Intrusion de préceptes moraux dans nos actions quotidiennes, le processus de culpabilisation agit à la fois comme garde-fou salvateur et comme vecteur de stress.
Indicateur de bonne conduite, le sentiment de culpabilité a le mérite de nous rappeler à l'ordre en cas de dérapage comportemental. Agressivité, égoïsme, médisance, paresse, hypocrisie... nombreuses sont en effet les occasions de faire entorse à l'attitude droite et professionnelle que vous souhaiteriez toujours avoir au sein de l'entreprise.
Génératrice d'anxiété, la culpabilisation peut néanmoins s'avérer nocive. Insomnies, maux d'estomac et autres migraines traduisent bien souvent le mal-être qu'elle engendre.
Selon certaines études, elle concernerait davantage les femmes, plus sensibles au regard de l'autre et sujettes au manque de confiance en soi.
Un mécanisme bien rodé
Cette petite voix qui nous assaille à chaque (mauvais) pas répond à une logique quasiment immuable:
Une impulsion profonde nous pousse tout d'abord à agir: "Je suis bien décidée à dire ce que je pense à David, le responsable du contrôle de gestion, qui me fait subir trop de pression"; "Je vais poser trois semaines de congés d'affilée, que mon chef soit d'accord ou non."
Une forme d'inhibition mentale, intériorisée depuis l'enfance, nous incite alors à plus de retenue: "Ai-je le droit de me faire plaisir?"; "La colère me nuira et blessera l'autre"... Ces interdits se révèlent d'autant plus franchissables que la confiance en soi peine à s'exprimer.
Le triomphe du "surmoi" sur le "ça" met un terme au dilemme: la morale reprend ses droits et laisse libre cours au sentiment de culpabilité.

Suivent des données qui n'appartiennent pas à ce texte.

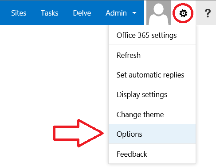Click the user profile avatar picture
This screenshot has width=216, height=167.
158,13
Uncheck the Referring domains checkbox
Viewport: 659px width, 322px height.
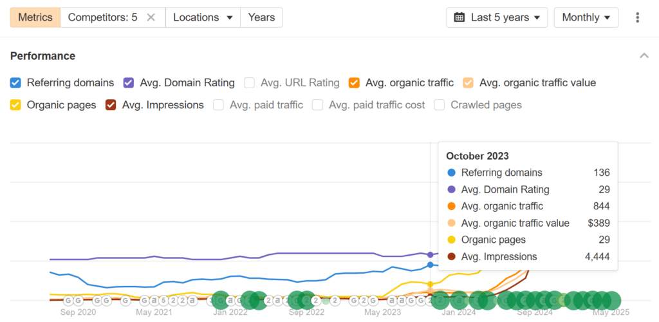coord(15,83)
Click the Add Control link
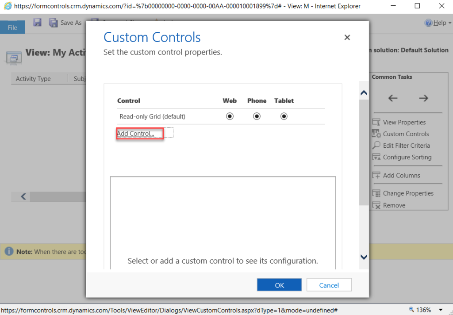 coord(136,134)
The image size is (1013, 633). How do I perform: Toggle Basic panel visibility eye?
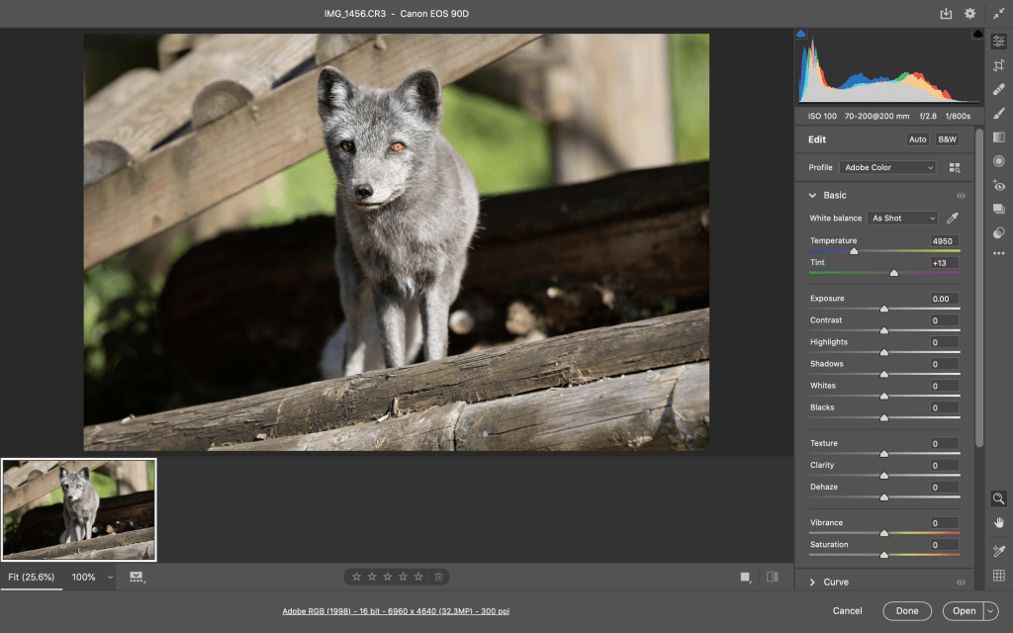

Lutter contre la culpabilisation
Processus bien connu des psychologues, la culpabilisation n'est pourtant pas une fatalité! Pour la contrer, apprenez à:
Doper votre confiance en vous : l'estime de soi s'avère en effet l'une des plus efficaces parades à l'irruption du sentiment de culpabilité, dont le manque d'assurance constitue le meilleur des terreaux.

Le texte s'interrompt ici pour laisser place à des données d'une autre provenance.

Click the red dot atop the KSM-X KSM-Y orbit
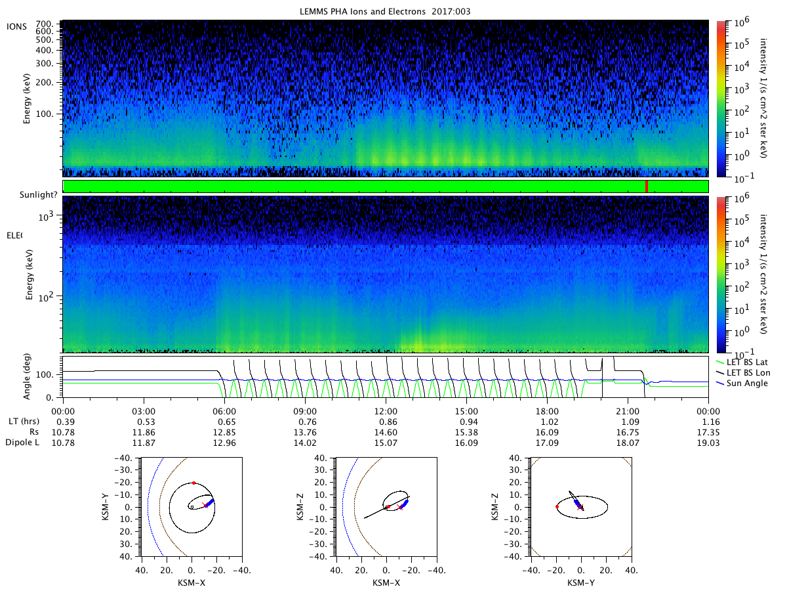[x=193, y=483]
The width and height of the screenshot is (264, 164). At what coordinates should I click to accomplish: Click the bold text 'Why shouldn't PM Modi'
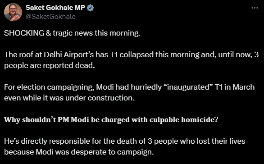pos(47,120)
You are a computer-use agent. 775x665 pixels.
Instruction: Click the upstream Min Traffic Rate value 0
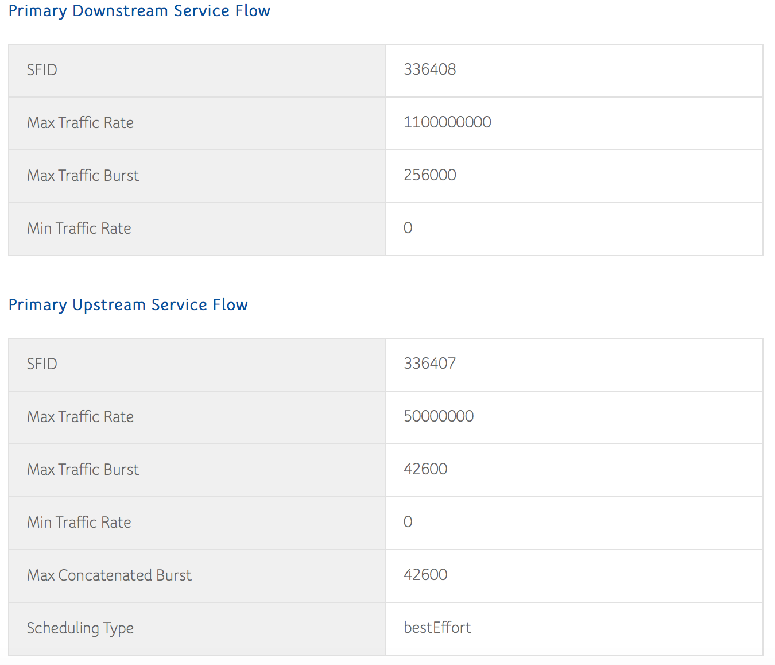click(408, 522)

Dire non : savoir refuser, c'est aussi parvenir à vous affirmer contre toute tentative d'envahissement.
Ignorer le qu'en dira-t-on : concentrez-vous sur vos propres principes plutôt que sur le jugement des autres. Vous y trouverez l'antidote à la culpabilisation.
Vous faire plaisir : alors que le sentiment de culpabilité vous paralyse, la réalisation de vos désirs vous confère dynamisme et joie de vivre.

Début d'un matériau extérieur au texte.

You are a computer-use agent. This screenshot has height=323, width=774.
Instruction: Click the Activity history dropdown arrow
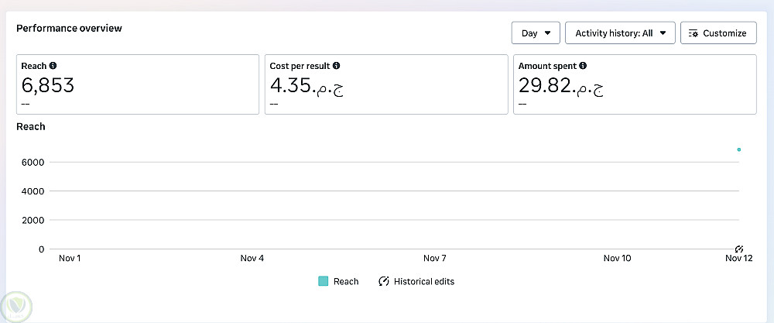click(663, 33)
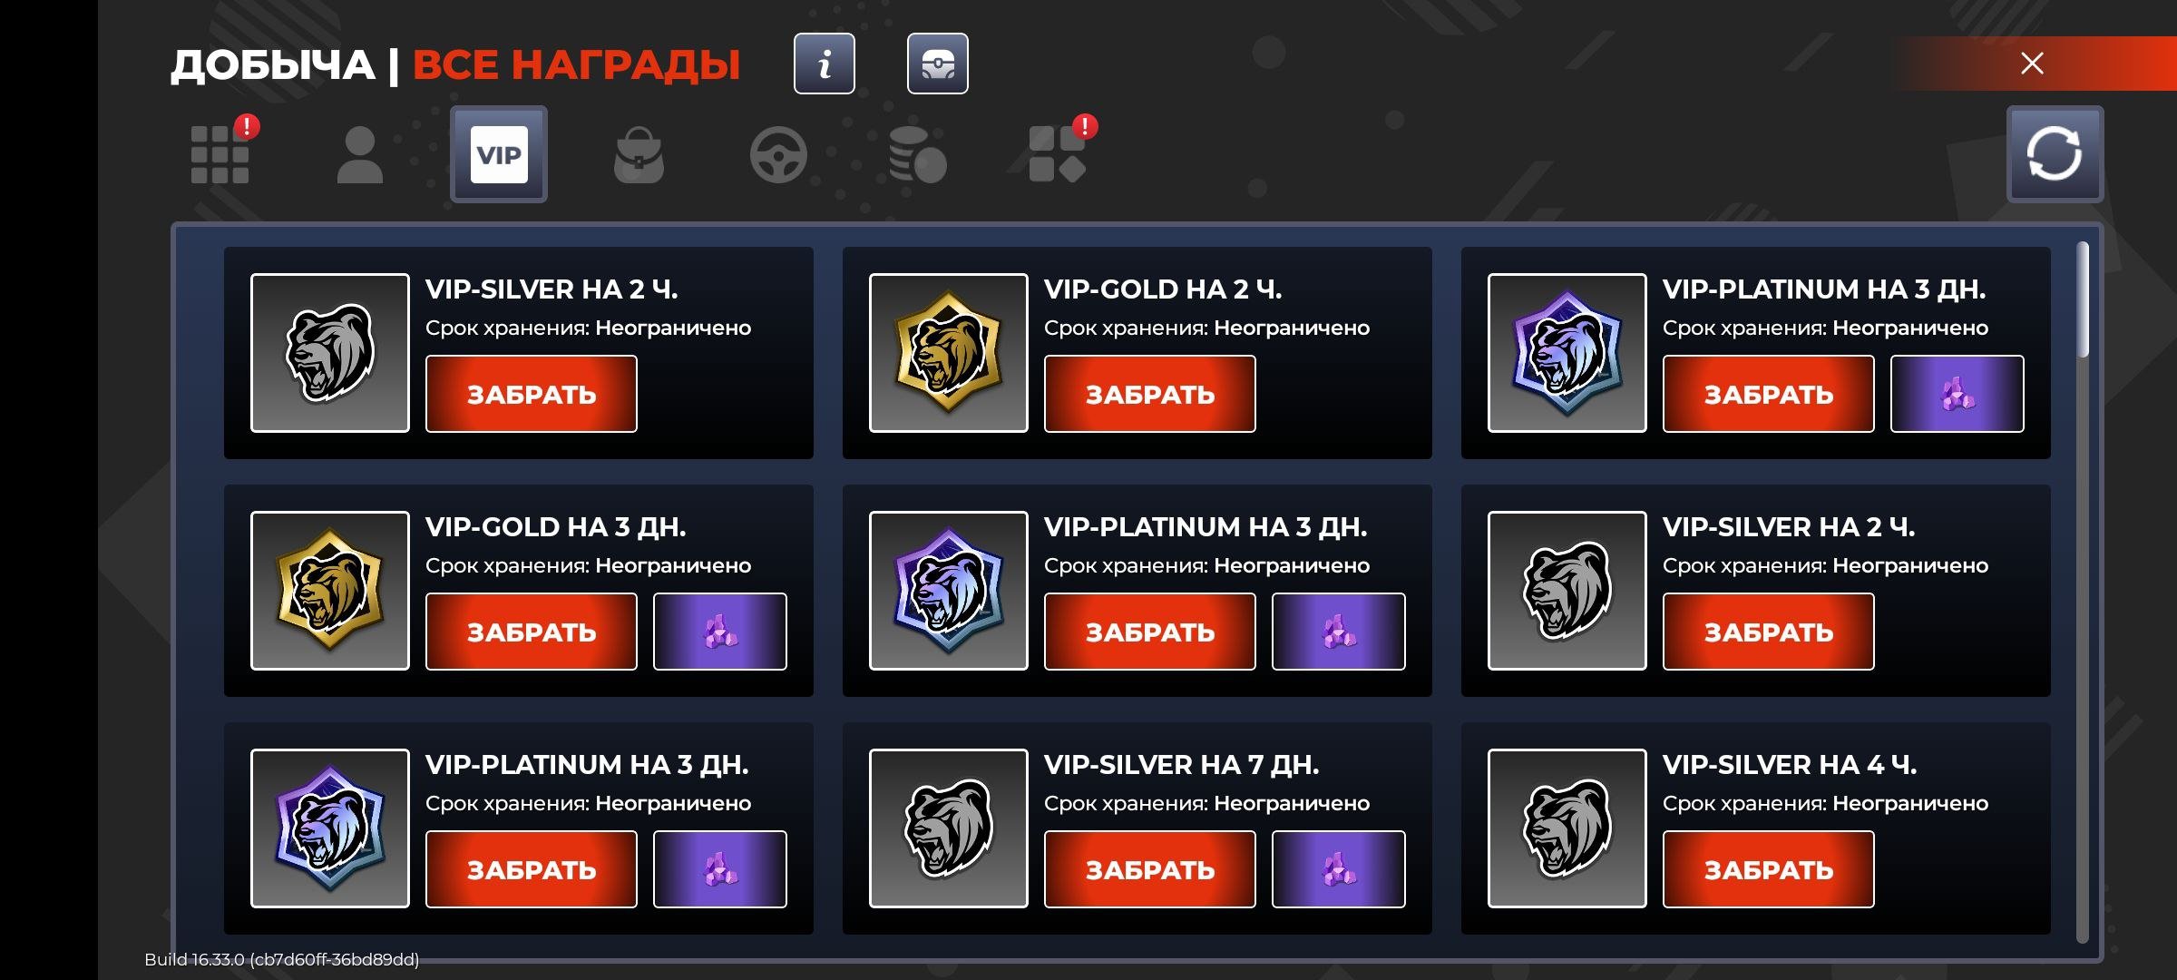Claim the VIP-Gold 3-day reward
Viewport: 2177px width, 980px height.
click(532, 632)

Être indulgent avec vous-même : il est souvent aisé de s'autocritiquer, notamment lorsqu'on estime ne pas avoir atteint son objectif. Mais à forte dose, cette exigence risque de générer des effets négatifs.
Éviter les comparaisons : il est vain de confronter systématiquement son travail et ses compétences à ceux des autres. Il n'en ressort que frustration et... culpabilisation.
Être moins "gentil" : vous avez tendance à vous effacer et à taire vos désirs de peur de froisser les autres? Une seule solution: s'affirmer sans craindre de déplaire.
Vous accepter : parce que la perfection n'est pas de ce monde, mieux vaut faire preuve de bienveillance envers vous-même et assumer vos défauts comme vos qualités. Vous n'en serez que plus résistant au sentiment de culpabilité.